As she eloquently put it:

Without the creative power to interpret the Constitution, we could not have managed to save our freedoms through devastating wars and the multiple revolutions in geopolitics, economics, technology and society that have moved us from the isolated agrarian world in which our country was born to the interdependent, pluralistic, industrialized, urbanized nation we have become. . . .

. . . The struggle to adapt the role of the Court and the Constitution in a changing society is constant. “Justice,” “liberty,” “welfare,” “tranquility,” “due process,” “property,” “just compensation” are neither neutral nor static concepts or principles. They are words of passion. They are words of dedication. They are words that cannot be drained of their emotional content and carry any meaning. None can be cabined without destroying the soul of the Constitution and its capacity to encompass changes in time, place, and circumstances.

History can illuminate some aspects of the draftsmen’s intent in writing these glorious ambiguities, but history alone cannot teach us how to make the Fourth Amendment a living force in a constantly changing world. The vitalizing principle must always be the effort to adapt those constitutional concepts to the ever-changing demands of a complex, pluralistic society.

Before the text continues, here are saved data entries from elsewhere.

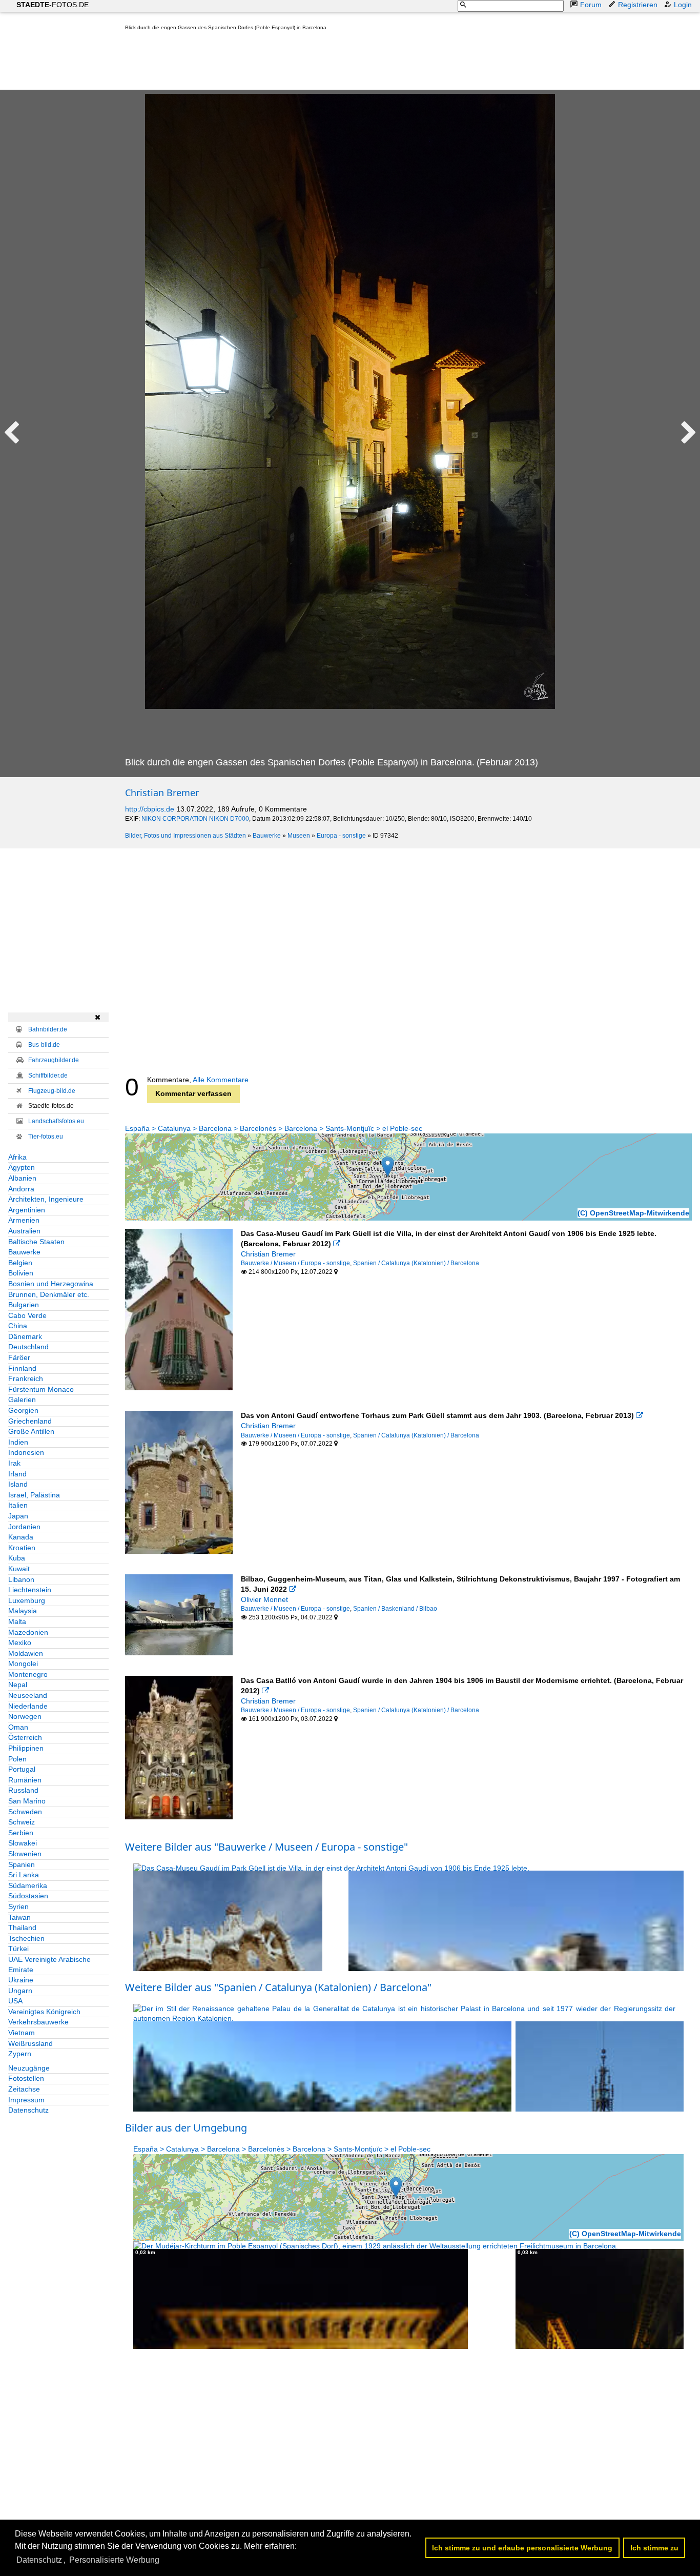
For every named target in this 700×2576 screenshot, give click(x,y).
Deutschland (28, 1347)
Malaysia (22, 1611)
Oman (18, 1727)
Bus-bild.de (44, 1044)
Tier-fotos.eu (45, 1136)
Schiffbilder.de (48, 1075)
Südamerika (27, 1885)
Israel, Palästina (34, 1495)
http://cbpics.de (149, 809)
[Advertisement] (311, 62)
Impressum (26, 2100)
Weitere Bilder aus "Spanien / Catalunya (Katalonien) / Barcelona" (278, 1987)
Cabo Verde (27, 1315)
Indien (18, 1442)
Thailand (22, 1927)
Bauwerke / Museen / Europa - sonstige (295, 1263)
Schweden (25, 1812)
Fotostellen (26, 2078)
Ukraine (20, 1980)
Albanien (22, 1178)
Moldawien (25, 1653)
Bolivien (20, 1273)
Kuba (16, 1558)
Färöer (19, 1357)
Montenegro (28, 1674)
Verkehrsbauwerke (38, 2022)
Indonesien (26, 1452)
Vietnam (21, 2033)
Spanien (21, 1864)
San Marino (27, 1801)
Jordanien (24, 1527)
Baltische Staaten (36, 1242)
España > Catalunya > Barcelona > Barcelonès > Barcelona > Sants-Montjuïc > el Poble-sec (273, 1128)
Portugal (21, 1769)
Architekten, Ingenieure (46, 1199)
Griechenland (30, 1421)
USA (15, 2001)
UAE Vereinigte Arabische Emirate (49, 1964)
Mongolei (23, 1663)
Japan (18, 1516)
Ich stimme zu (654, 2548)
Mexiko (19, 1642)
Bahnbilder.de (47, 1029)
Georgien (23, 1410)
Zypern (19, 2054)
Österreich (25, 1737)
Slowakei (22, 1843)
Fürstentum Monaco (41, 1389)
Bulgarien (23, 1305)
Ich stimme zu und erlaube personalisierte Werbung (522, 2548)
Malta (17, 1621)
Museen (298, 835)
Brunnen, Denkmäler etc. (48, 1294)
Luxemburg (26, 1600)
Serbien (20, 1833)
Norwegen (25, 1716)
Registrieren (637, 5)
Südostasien (28, 1896)
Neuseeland (27, 1695)
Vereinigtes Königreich (44, 2011)
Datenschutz (28, 2110)
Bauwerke (267, 835)
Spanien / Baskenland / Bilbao (395, 1608)
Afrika (17, 1157)
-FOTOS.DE (52, 5)
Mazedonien (28, 1632)
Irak (14, 1463)
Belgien (20, 1263)
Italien (18, 1505)
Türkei (18, 1948)
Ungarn (20, 1990)
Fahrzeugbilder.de (53, 1060)
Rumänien (25, 1780)
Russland (23, 1790)
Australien (24, 1231)
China (17, 1326)
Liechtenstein (29, 1590)
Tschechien (26, 1938)
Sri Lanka (23, 1875)
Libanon (21, 1579)
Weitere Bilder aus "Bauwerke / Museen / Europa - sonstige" (266, 1847)
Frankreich (25, 1378)
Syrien (18, 1906)
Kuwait (19, 1569)
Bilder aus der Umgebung (186, 2128)
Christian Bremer (162, 792)
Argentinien (26, 1210)
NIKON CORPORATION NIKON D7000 (195, 818)
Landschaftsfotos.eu (56, 1121)
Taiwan (19, 1917)
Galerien (22, 1399)
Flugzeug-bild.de (51, 1090)
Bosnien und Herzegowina (50, 1284)
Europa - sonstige (341, 835)
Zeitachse (24, 2089)
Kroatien (21, 1548)
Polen (17, 1759)
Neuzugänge (29, 2068)
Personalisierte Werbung (114, 2559)
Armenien (23, 1220)
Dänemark (25, 1336)
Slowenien (25, 1854)
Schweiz (21, 1822)
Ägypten (21, 1167)
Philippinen (26, 1748)
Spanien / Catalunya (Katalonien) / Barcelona (416, 1263)
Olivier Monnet (264, 1599)
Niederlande (28, 1706)
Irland (17, 1474)
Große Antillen (31, 1431)
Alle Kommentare (221, 1080)
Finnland (22, 1368)
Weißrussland (30, 2043)
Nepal (17, 1684)
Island (18, 1484)
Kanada (20, 1537)
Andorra (21, 1189)
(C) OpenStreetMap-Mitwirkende (633, 1213)
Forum (591, 5)
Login (683, 5)
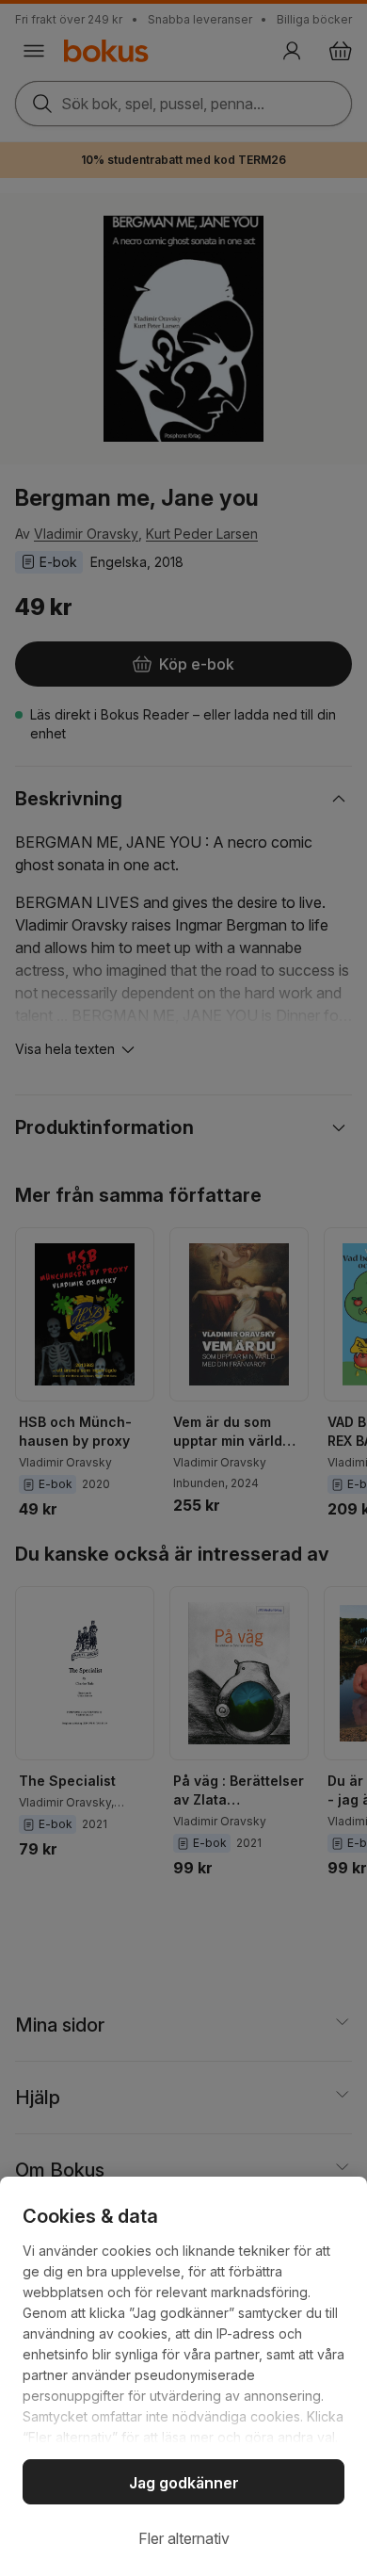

We have always needed, and we still need, wise, humane, brilliant, and passionate judges who understand that their job is to protect and preserve the lasting values of the Constitution in a changing world. Shirley Hufstedler was the very model of such a judge. SL


This essay first appeared in a special edition of Stanford Law Review, which also includes tributes to Shirley Hufstedler by former President Jimmy Carter, Justice Ruth Bader Ginsburg, and others.